Podczas wspomnianej konferencji Rokita powiedział, że wraz ze sprzedażą przez Skarb Państwa Kompanii Spirytusowej Wratislavia firmie Bartimpex "sprzedane" zostały najważniejsze artykuły ustawy o biopaliwach. Rokita stwierdził ponadto, że ma to oczywisty związek z tzw. aferą Rywina i "sprzedażą" ustawy o rtv, "bo tu i tam pojawia się uprzywilejowana firma, która w trybie porozumienia z rządem ma uzyskać precyzyjnie określone zapisy".
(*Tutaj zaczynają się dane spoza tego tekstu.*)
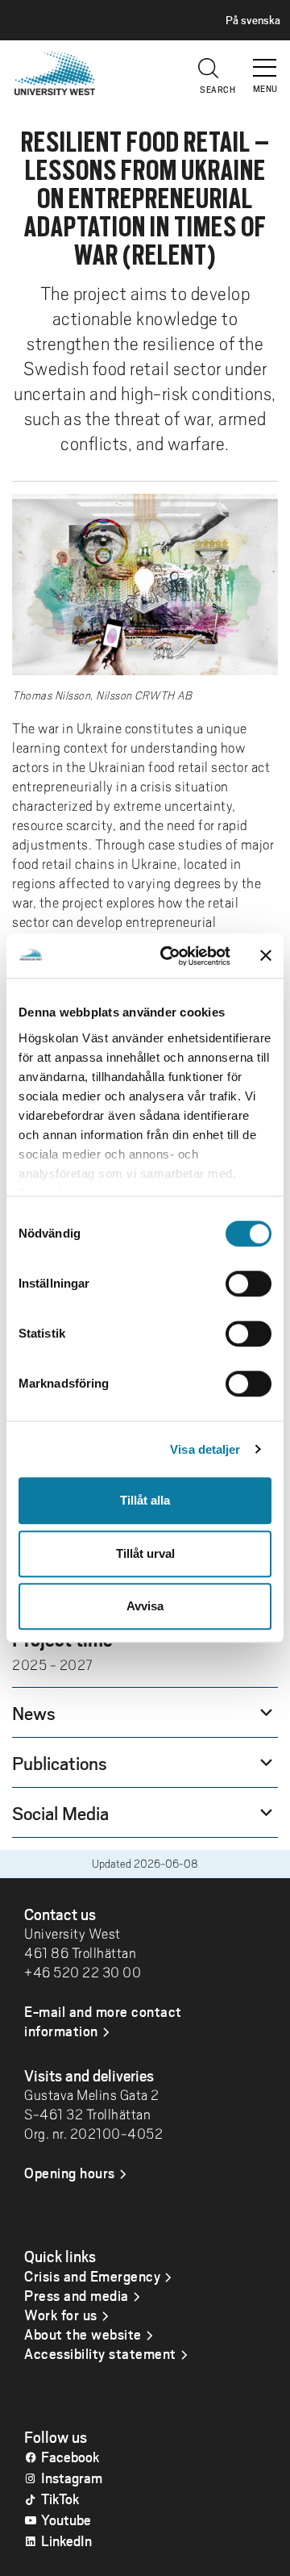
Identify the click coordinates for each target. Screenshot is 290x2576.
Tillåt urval (145, 1553)
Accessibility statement (100, 2353)
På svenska (253, 20)
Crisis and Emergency (92, 2276)
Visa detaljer (205, 1449)
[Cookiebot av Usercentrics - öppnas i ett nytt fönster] (170, 956)
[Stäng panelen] (265, 956)
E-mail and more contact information (103, 2021)
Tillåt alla (145, 1500)
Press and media (76, 2295)
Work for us (60, 2314)
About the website (83, 2334)
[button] (266, 60)
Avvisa (145, 1606)
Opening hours (69, 2172)
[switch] (248, 1283)
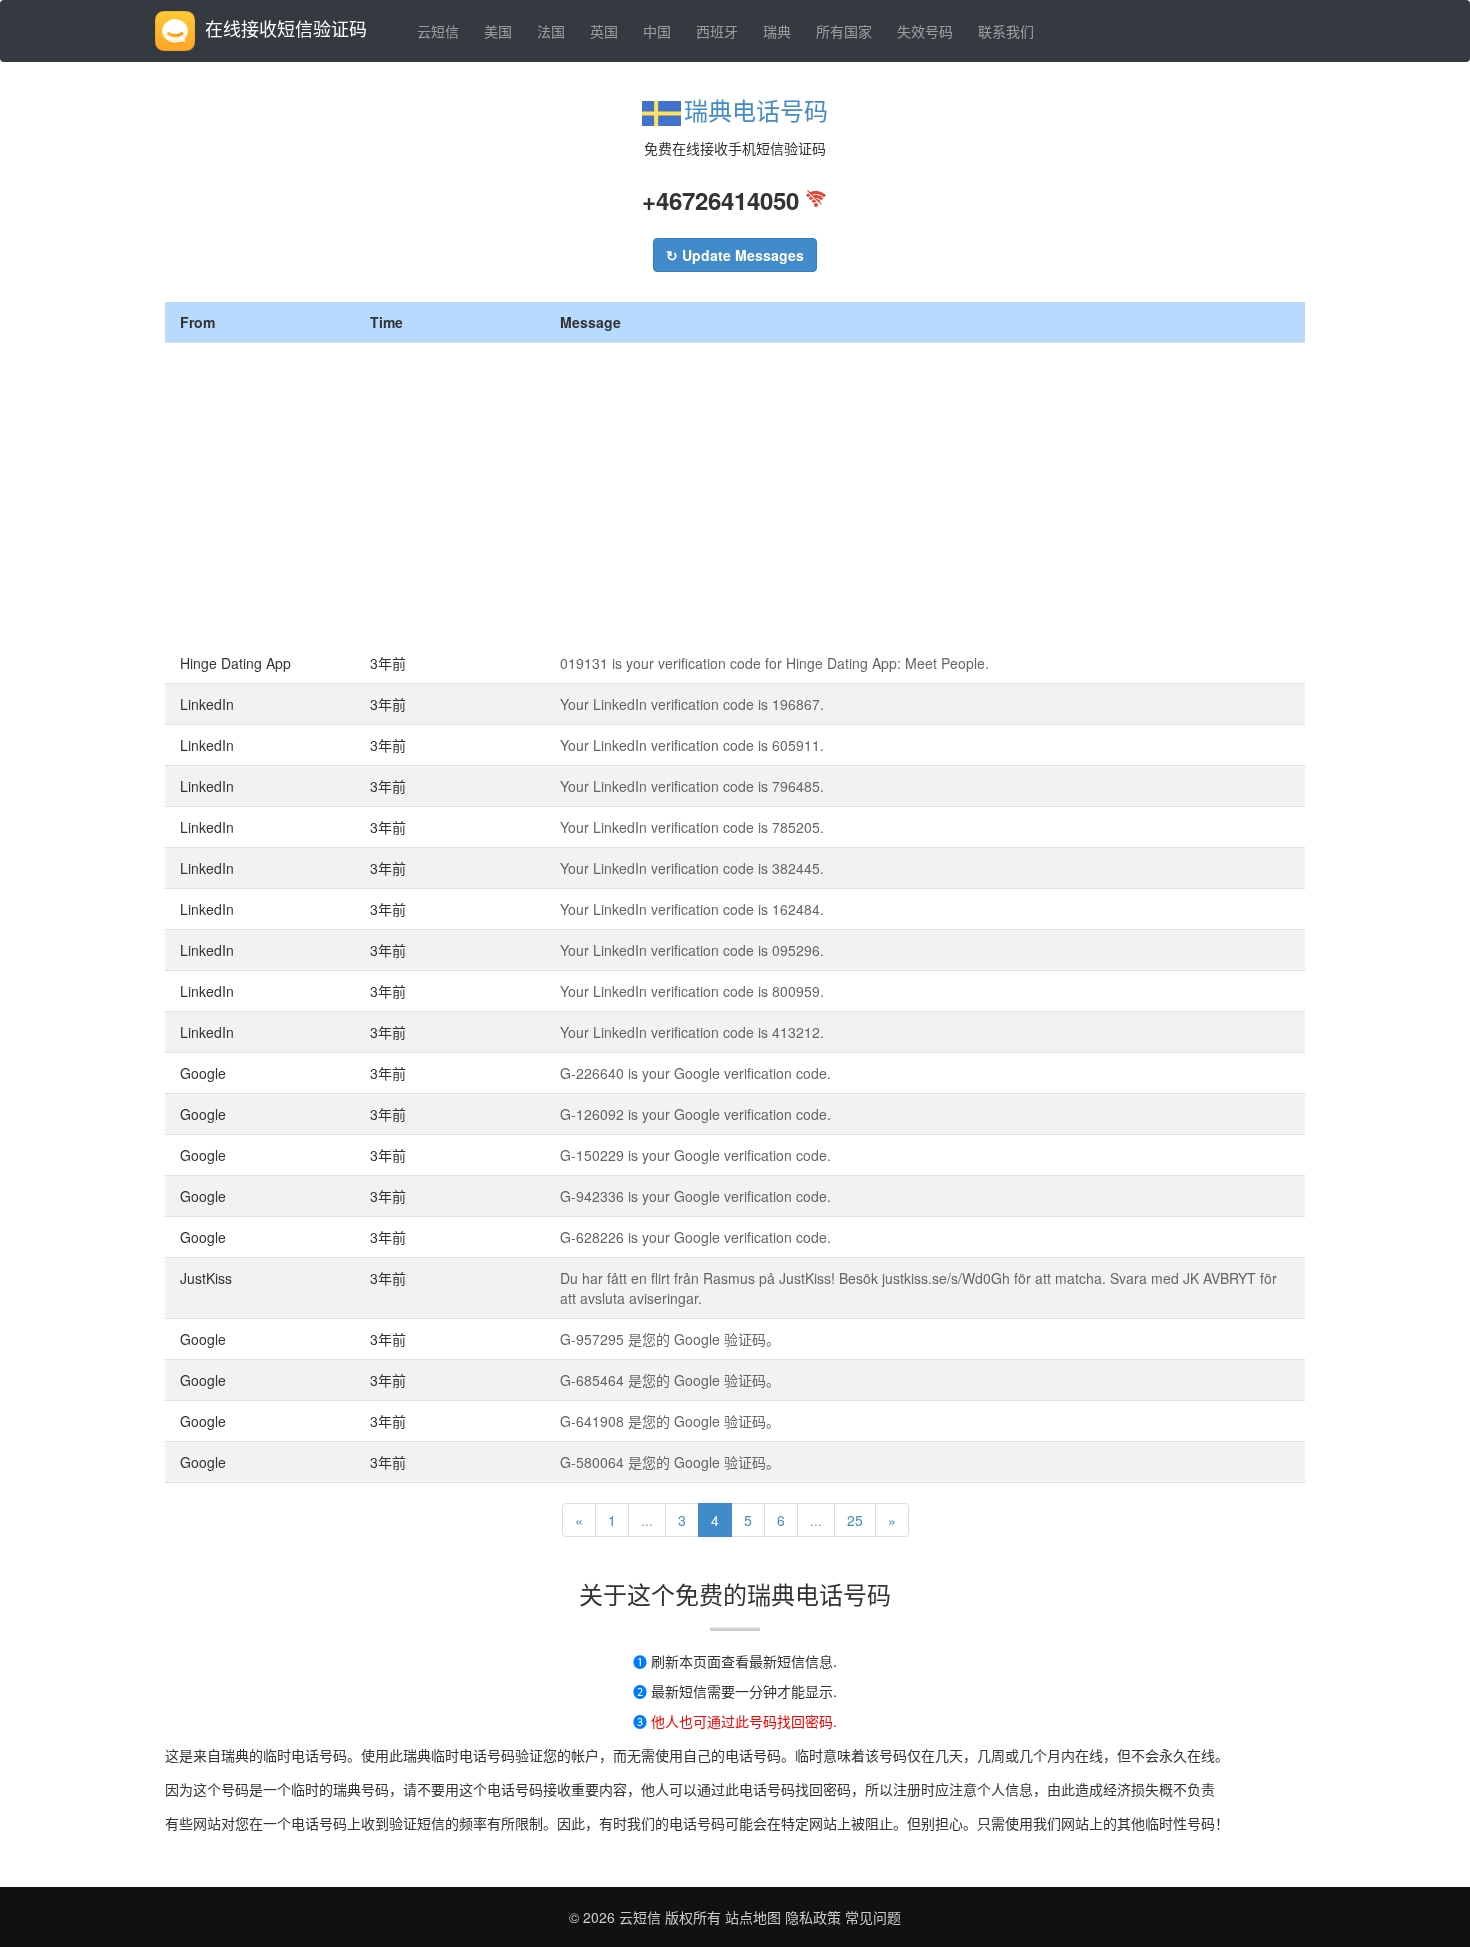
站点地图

Sprawa dotyczyła art. 4 umowy prywatyzacyjnej, który określał wartość przyszłych inwestycji w spółce na 2 mln zł, a w przypadku, gdyby weszła w życie ustawa o biopaliwach - na 12 mln zł. Umowa odwoływała się do zapisów projektu ustawy o biopaliwach. Według Rokity, stanowiło to dowód na "kupienie najważniejszych jej przepisów".
Podczas rozprawy apelacyjnej pełnomocnik Gudzowatego mec. Wojciech Tomczyk zarzucił sądowi pierwszej instancji, że nie uwzględnił wszystkich dowodów przedstawionych w tej sprawie. Stwierdził ponadto, że wypowiedzi posła Rokity, pomawiające jego klienta oraz firmę Bartimpex, że uczestniczyli w korupcyjnej aferze, były nieprawdziwe, co spowodowało naruszenie dóbr osobistych Gudzowatego.
Mec. Tomczyk przekonywał sąd, że twierdzenia posła Rokity, iż występował w obronie społecznego interesu, są nie do przyjęcia, bo jego wypowiedzi były nieprawdziwe. Dlatego - jak mówił mec. Tomczyk - działania posła, w świetle przepisów Kodeksu cywilnego, były bezprawne. Pełnomocnik Gudzowatego wnioskował o uchylenie wyroku pierwszej instancji.
Pełnomocnik Jana Rokity, mec. Stanisław Machajewski, wnioskował o utrzymanie wyroku pierwszej instancji, który oddalił pozew Gudzowatego, twierdząc, że "poseł ma prawo w interesie społecznym dociekać, analizować, pytać, polemizować, a nawet krytykować".
Sąd apelacyjny ostatecznie oddalił apelację. W uzasadnieniu stwierdził, że "w wypowiedzi Jana Rokity dominowała troska o interes Skarbu Państwa, a jej celem było dążenie do zbadania, czy w dostateczny sposób zadbano podczas transakcji o ochronę interesów społecznych. W tej sytuacji nie można więc mówić o naruszeniu dóbr osobistych powoda".
Pełnomocnik Gudzowatego zapowiedział złożenie wniosku o kasację wyroku.